The Irish struggle didn’t set its culture and its resistance against each other. Instead, the Irish understood that each was necessary for the other. Gonne’s life stands as an example of the entire continuum of cultural work to serious direct action.

Gonne also produced a son, Seán MacBride, whose CV is at least as impressive as hers. At the age of fifteen, he signed on with the Irish Volunteers, and fought in the Irish War of Independence. He was against the Anglo-Irish Treaty, and was arrested a number of times by the Irish Free State. He was personal secretary to Eamon de Valera, one of the leaders of the Easter Rising, and served as both director of intelligence of the Irish Republican Army (IRA) and chief of staff. As a lawyer, he defended many IRA political prisoners throughout his career. In 1948, he was appointed to a cabinet position in the government as Minister of External Affairs. He played a decisive role in the repeal of the External Relations Act and the Declaration of the Republic, in which Ireland declared its independence from the British Commonwealth. During his tenure as minister, the European Convention on Human Rights was drafted, and he was a driving force behind its signing.

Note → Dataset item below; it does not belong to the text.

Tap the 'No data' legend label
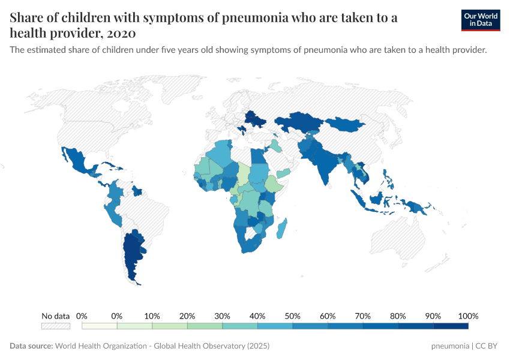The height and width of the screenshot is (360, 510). [55, 316]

He was also the main reason that Ireland refrained from joining NATO. He was a cofounder of Amnesty International; he drafted the first constitution of Ghana and the constitution of the Organization of African Unity; served as the UN’s High Commissioner for Refugees as well as the High Commissioner for Human Rights; and was appointed chairman of UNESCO. He lobbied the International Court of Justice to declare nuclear weapons illegal. He won the Nobel Peace Prize. The judges said he had “mobilized the conscience of the world in the fight against injustice.” He never stopped. If most of us achieved even one of these things, we could probably die content. By all accounts he remained humble to the end.

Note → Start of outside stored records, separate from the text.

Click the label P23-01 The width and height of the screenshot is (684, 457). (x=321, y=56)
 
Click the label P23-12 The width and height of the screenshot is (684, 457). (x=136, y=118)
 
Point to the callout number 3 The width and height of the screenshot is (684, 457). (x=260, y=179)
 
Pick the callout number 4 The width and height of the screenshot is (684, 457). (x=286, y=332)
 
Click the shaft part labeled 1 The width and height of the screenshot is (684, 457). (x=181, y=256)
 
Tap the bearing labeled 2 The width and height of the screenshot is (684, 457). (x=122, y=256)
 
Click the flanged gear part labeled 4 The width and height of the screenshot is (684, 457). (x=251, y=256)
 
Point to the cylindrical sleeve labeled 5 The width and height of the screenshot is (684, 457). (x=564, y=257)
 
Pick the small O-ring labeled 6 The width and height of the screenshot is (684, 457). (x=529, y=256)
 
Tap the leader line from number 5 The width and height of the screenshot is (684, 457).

This is a culture of resistance that worked. It created profound material changes in the organization of power by producing activists of courage and stamina across generations. We can look at political struggles through history and find similar patterns of activity. The actionists that we remember were formed by their context, by a culture of resistance. That culture forms actionists’ characters around a core set of values like courage, loyalty, and a commitment to justice. It gives them the intellectual tools needed for political consciousness. It weaves them into a social network of comradeship and belonging. And it encourages them in their acts of resistance by providing money, supplies, lawyers, and prisoner support. As the struggle takes shape, the people in the aboveground take on the tasks of building alternative institutions, ranging from schools to militias, institutions that will be needed when the oppressive system is brought down.

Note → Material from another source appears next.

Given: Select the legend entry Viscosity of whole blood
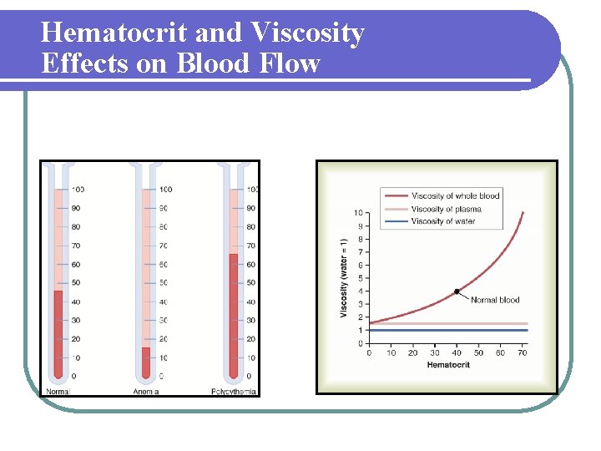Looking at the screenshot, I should pos(455,195).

The environmental movement has made a choice, a choice we’re asking each reader to reevaluate against industrial culture’s relentless assault on our planet. The collective decision to date has been to reject the possibility of a serious resistance movement. That conclusion has been fostered by many cultural forces, some of which, as we have seen, go back centuries. Religious movements, from both East and West, have long declared the world a place of suffering and corruption, with withdrawal and personal salvation as the corrective activities. Classical liberalism, with its individualism and idealism, has also been a continuous drain of confusion and obstruction. The contemporary alternative culture, with its roots in the Lebensreform, Wandervogel, and Bohemian movements, has for over a hundred years been pulled between poles of confronting power and breaking boundaries, of fighting for justice on the one hand and displays of adolescent intensity on the other.